→ **TASK REQUIREMENTS**: Output the data below exactly, without images.

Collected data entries
= Beginning of Section =

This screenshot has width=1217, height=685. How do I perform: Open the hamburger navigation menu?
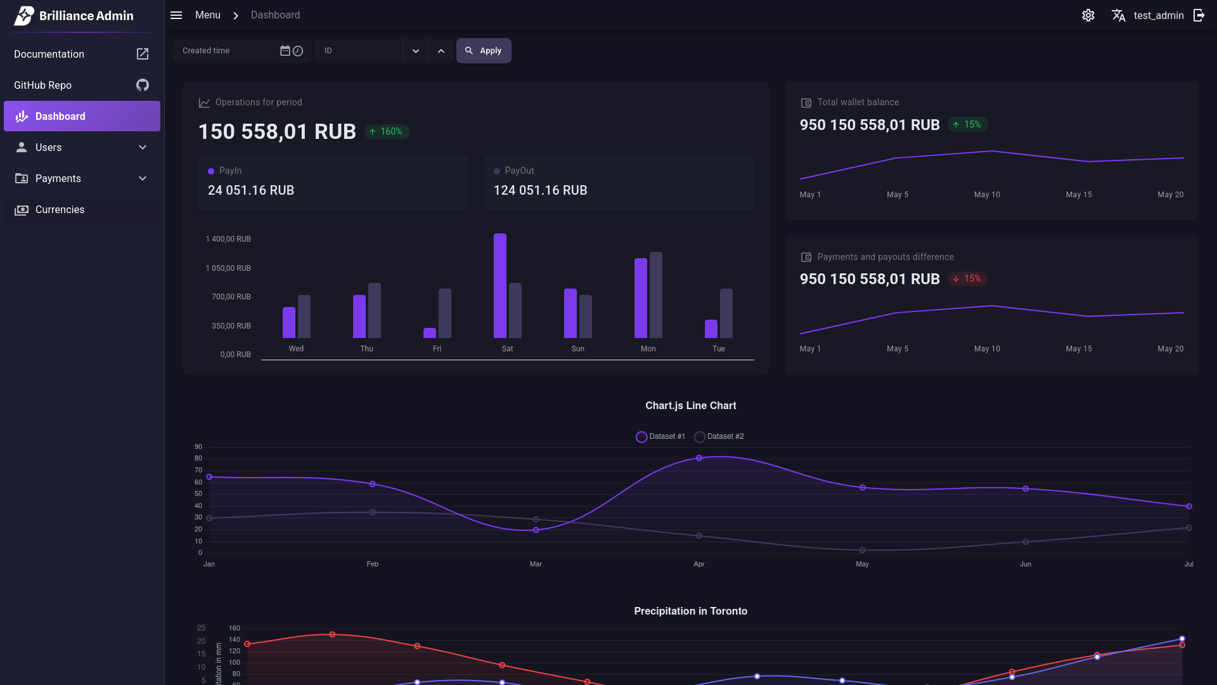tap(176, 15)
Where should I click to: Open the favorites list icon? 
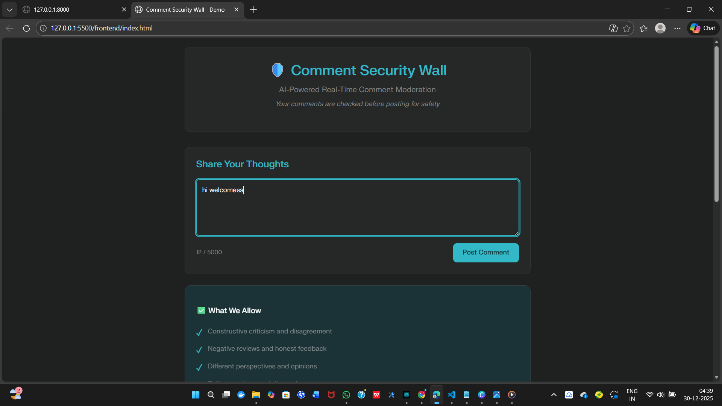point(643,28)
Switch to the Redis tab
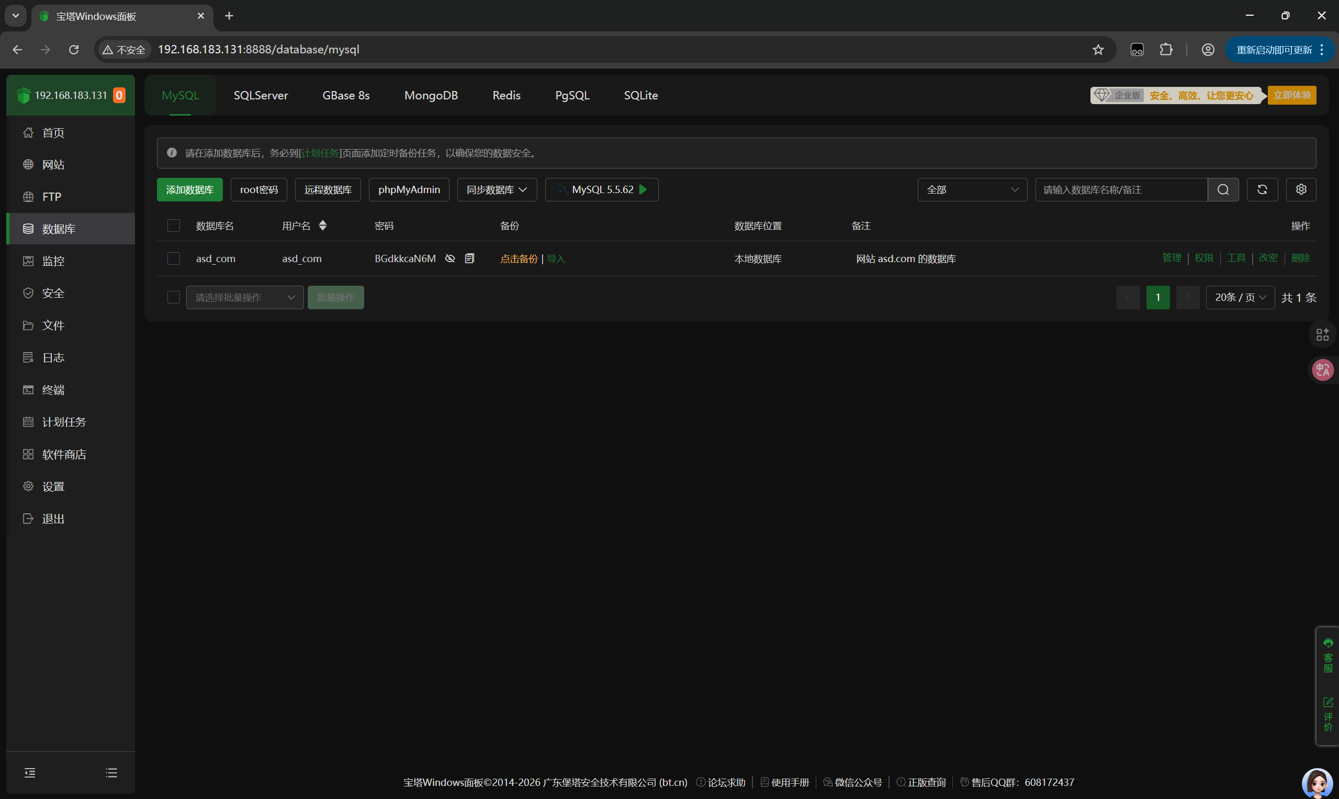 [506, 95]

= End of Section =

→ **ANSWER SECTION**:
This screenshot has width=1217, height=685. How do I perform: Open the hamburger navigation menu?
tap(176, 15)
Where should I click to: Open the favorites list icon? 
point(643,28)
Switch to the Redis tab
 [506, 95]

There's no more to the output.